According to a statement by the Taiwan Ministry of Transportation, the ship was said to have been knocked off course by powerful winds. The Ever Given is owned by Shoei Kisen, a Japanese company, but operated by Evergreen Marine Corporation (LSE:EGMD TWSE:2603), a Taiwanese shipping company.

The ship’s misfortunes became an international sensation over the weekend. It was covered by all major news organizations, also making a splash on social media. “The stuck boat is all of us” wrote a U.S. journalist on Twitter, as memes about the ship proliferated.

In China, reactions were no less raucous.
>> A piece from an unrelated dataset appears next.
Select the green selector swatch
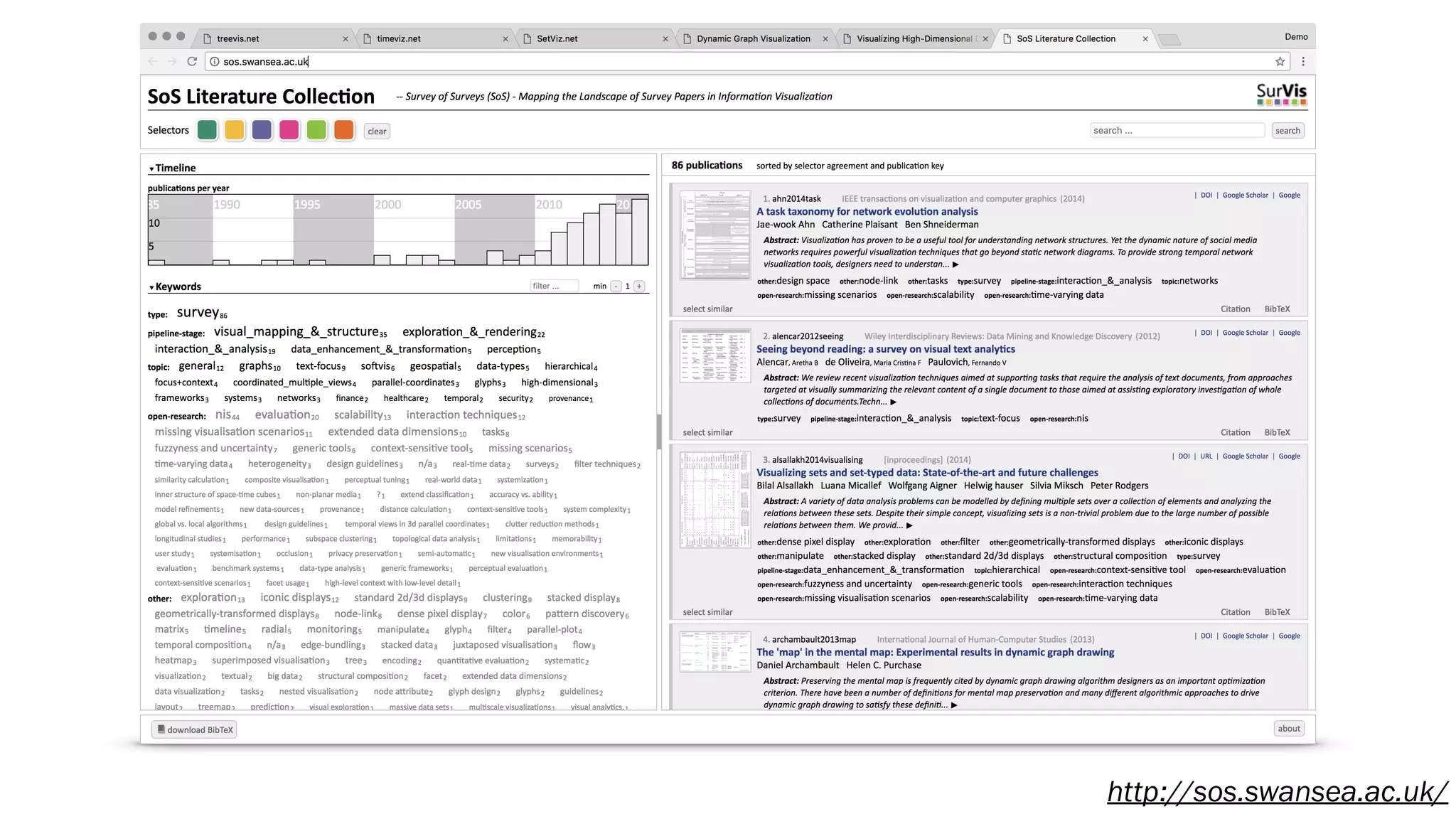 [x=207, y=130]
The hashtag “Aftermath of boat in Suez Canal” (苏伊士运河大塞船后果) went viral on Weibo over the weekend, gathering 190 million views. But empathy was less forthcoming. Netizens were quick to pick up on the nationalities involved in the logjam. “Are the Taiwanese only good at getting in the way?” quipped one user (in Chinese) on Weibo.
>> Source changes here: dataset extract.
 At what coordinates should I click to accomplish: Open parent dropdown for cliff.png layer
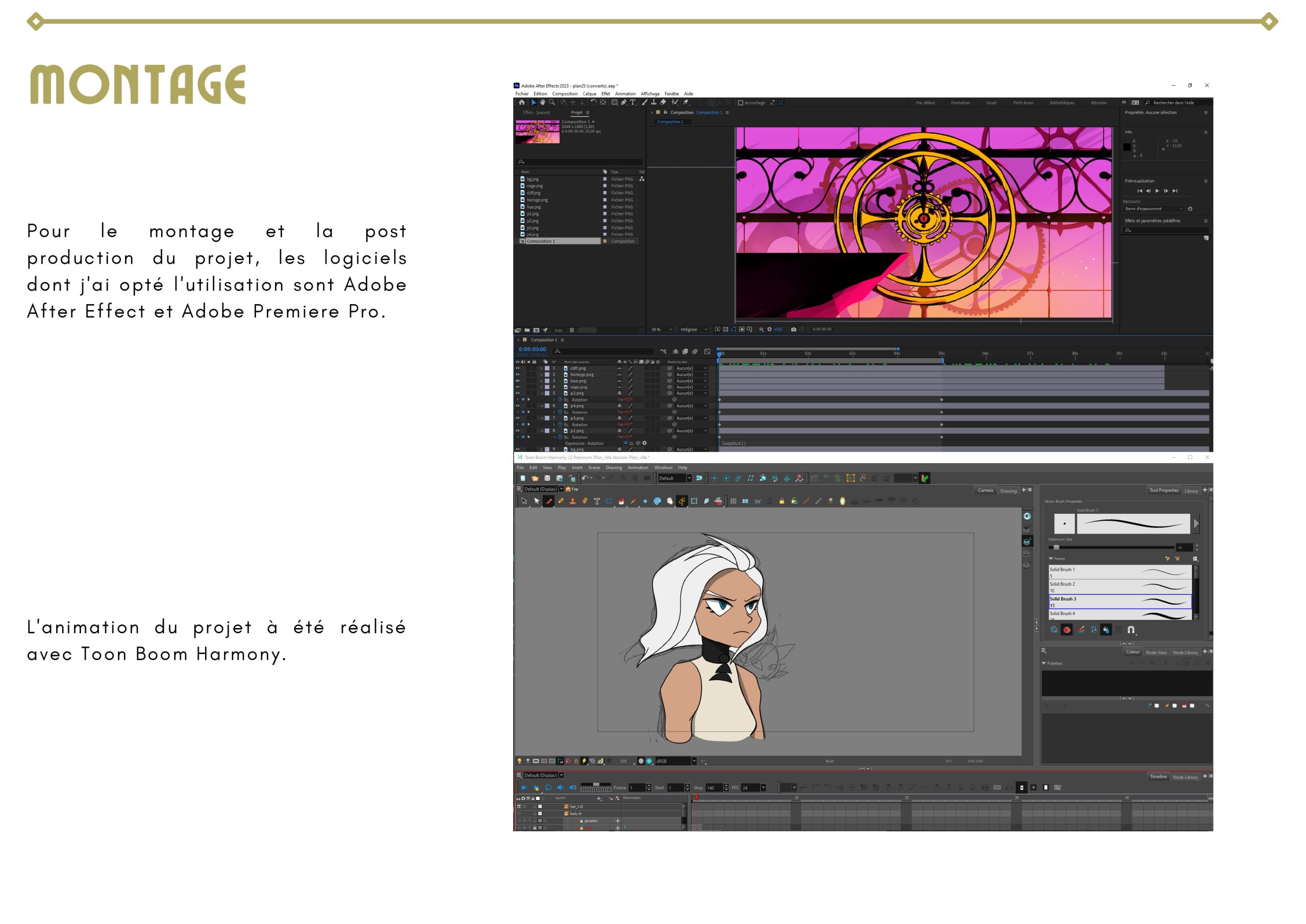(x=692, y=368)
The top comment brought the connection full circle by making a pun on the familiar phrase “Taiwan independence is a dead-end” (台独死路一条 táidú sǐlù yītiáo). Changing one character without affecting the pronunciation, the post read “Taiwan blockage causes a dead-end” (台堵死路一条 táidú sǐlù yītiáo).

The oceanic mishap included another prickly detail. On Thursday, Shoei Kisen, the Japanese ship proprietor, apologized for the incident, adding that it was working towards a resolution with local authorities. But that did not stop online furor against Japan, another country with which China has had long historical feuds.

“Little Japan, only good at bowing, apologizing, and wiping people’s asses,” remarked one user. The hashtag “Japanese shipowner apologize for blocking the Suez Canal” (日本船东为阻塞苏伊士运河道歉) gathered 60 million views over the weekend.

Over the past year, China and Taiwan’s relationship has been strained over everything from semiconductors to pineapples. The boat incident has given Chinese internet users another stick to poke fun at their neighbor.

Taiwanese have so far taken the unflattering attention in stride. This week, on the Facebook page “Taiwan meme (台灣迷因)”, a picture of a muscular shiba dog went viral under the title “About the country Taiwan.” The buff shiba, representing Taiwan as an underdog that punches above its weight, sported a pineapple on its head, a logo of Taiwan chip giant TSMC — the “most important company in the world” — tattooed on its bicep, the stuck boat lodged under its right arm, and a salmon under its left.

“Woo woo woo, after quitting the United Nations, how do we impact the world?” the meme reads.